Sako 85 is a bolt-action rifle produced by the Finnish manufacturer Sako since 2006, and the name signifies that Sako celebrated 85 years that year. The model 85 is marketed as one of Sako's premium models for hunting, and is delivered in many different configurations and chamberings. According to Sako the rifle is available in over 1000 different configurations. Some examples are the Finnlight and Carbonlight models. Production ended at the end of 2022 for the newly introduced Sako 100.

== History ==
Sako 85 is the successor to the Sako 75. The M75 and M85 designs have many similarities, but also many differences. While Sako 75 has push feed, Sako 85 has controlled feed. The two models also have different types of magazines, and some parts such as the bottom metals do not interchange.

== Technical ==
The trigger pull weight is adjustable between 1–2 kg, and is delivered from the factory set to 1.5 kg. Sako 85 can also be delivered with a set trigger. The mechanism can be cycled with the safety applied. The bottom metal is made of aluminum for most of the M85 models, and is delivered in a color matching the receiver: Blued receivers are delivered with a black bottom metal, while stainless receivers are delivered with a grey bottom metal. The receiver has a proprietary integrated scope mount, which is a dovetail rail with varying width (narrower at the rear, wider at the front).

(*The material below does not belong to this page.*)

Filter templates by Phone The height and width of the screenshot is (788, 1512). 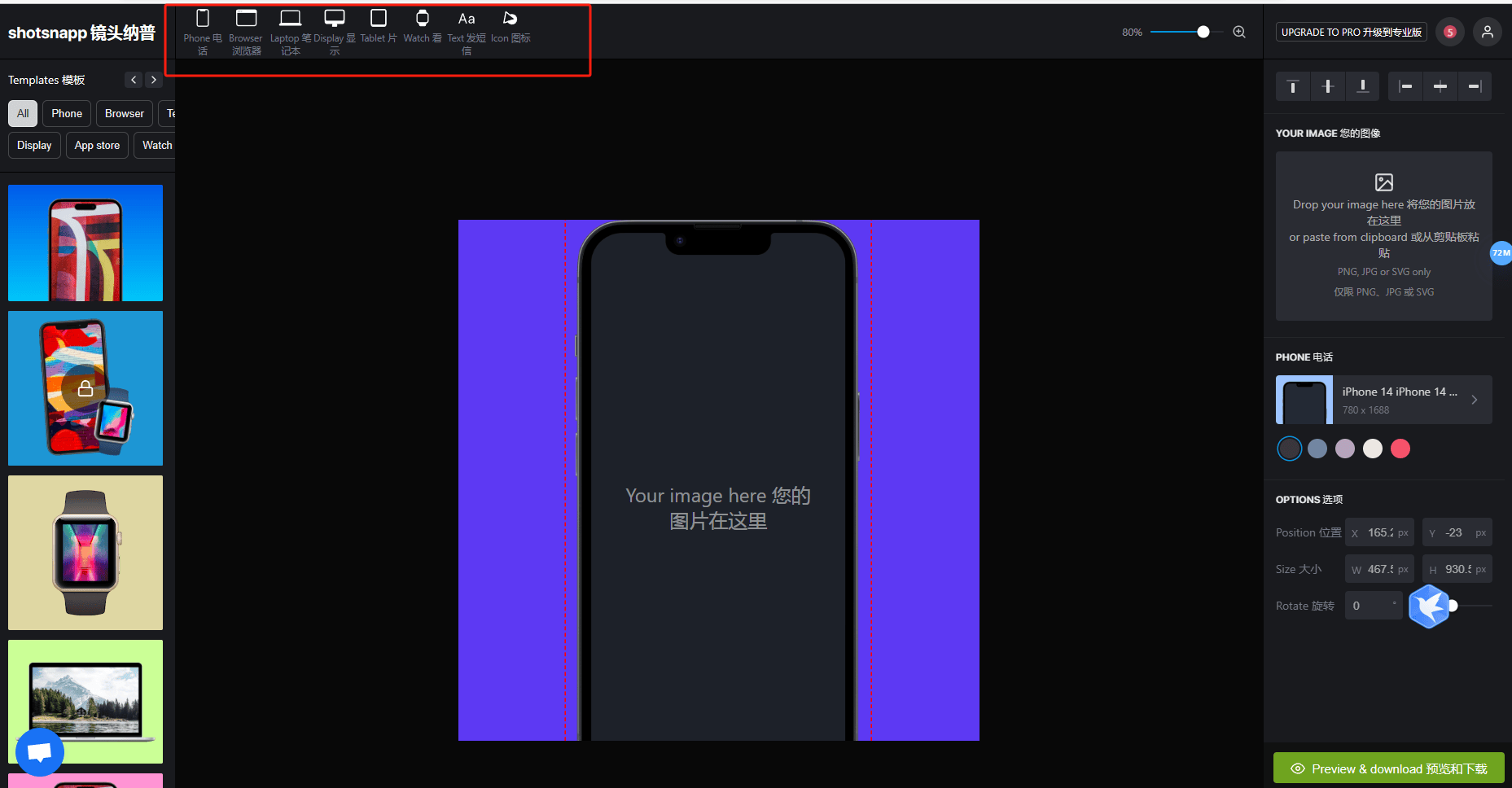(x=67, y=113)
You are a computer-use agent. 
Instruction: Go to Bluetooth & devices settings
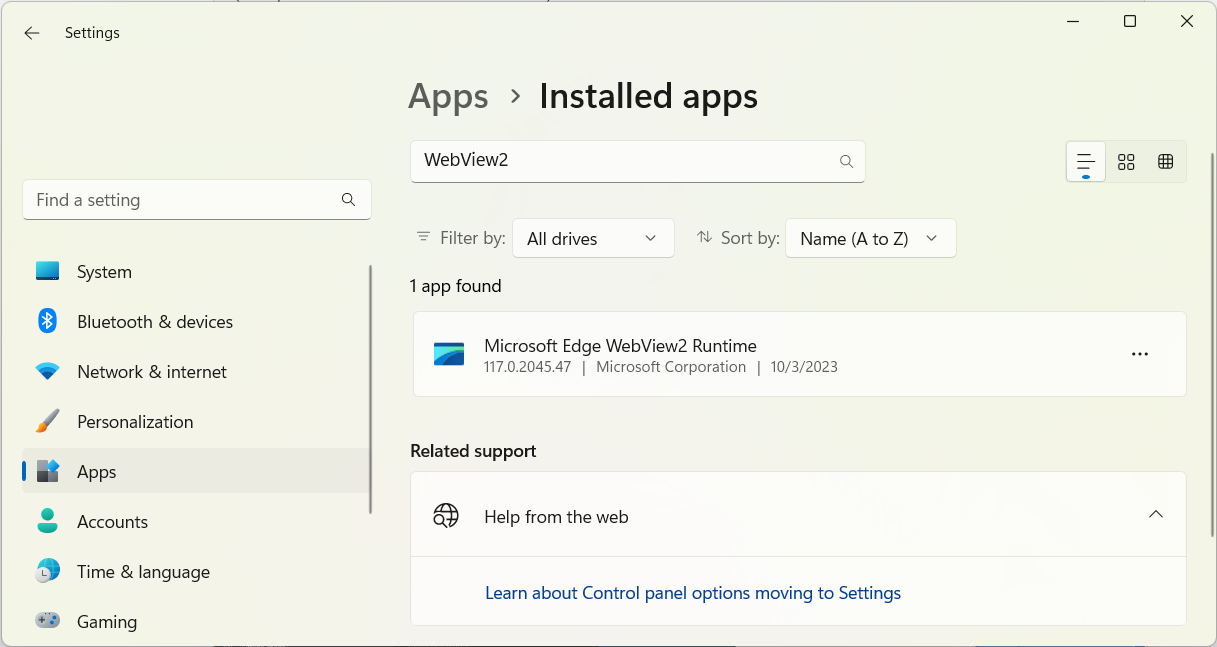click(154, 322)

The Sako 85 is test fired at the factory with a 5-round group, which must satisfy a precision requirement better than 30 mm at 100 meters (0.3 mrad).

=== Stock ===
The rifle is delivered from the factory with a stock made of either walnut, laminate, plastic or carbon fiber, and with different shapes depending on the intended form of hunting or shooting discipline.

=== Receiver ===
The receiver is made in 6 different lengths depending on the cartridge group. The rationale behind the large number of action lengths is to achieve a good fit with the cartridge length, and thereby avoiding an unnecessary long bolt travel, as well as weight reduction.

Extra small (XS):
- .222 Rem
- .223 Rem

Small (S):
- .22-250 Rem
- .243 Win
- .260 Rem
- 6.5mm Creedmoor
- .308 Win
- 7 mm-08

Small-medium (SM):
- .270 Win Short Mag
- .300 Win Short Mag

Medium (M):
- .25-06 Rem
- .270 Win
- .30-06 Springfield
- 6.5x55 mm
- 7x64 mm
- 8x57 mm
- 9.3x62 mm
- 9.3x66 mm

Large (L):
- .300 Win Mag
- .338 Win Mag
- .375 H&H Mag
- 7 mm Rem Mag

Extra large (XL):
- .416 Rigby
- .450 Rigby
- .500 Jeffery

The bolt has three locking lugs, a 70 degree bolt lift, and is milled from a solid piece of cast steel (including the bolt handle). The bolt is cocked on opening, and has controlled feeding with the ejector fixed to the receiver. A special tool is provided for disassembly of the bolt. The bolt locks into the receiver.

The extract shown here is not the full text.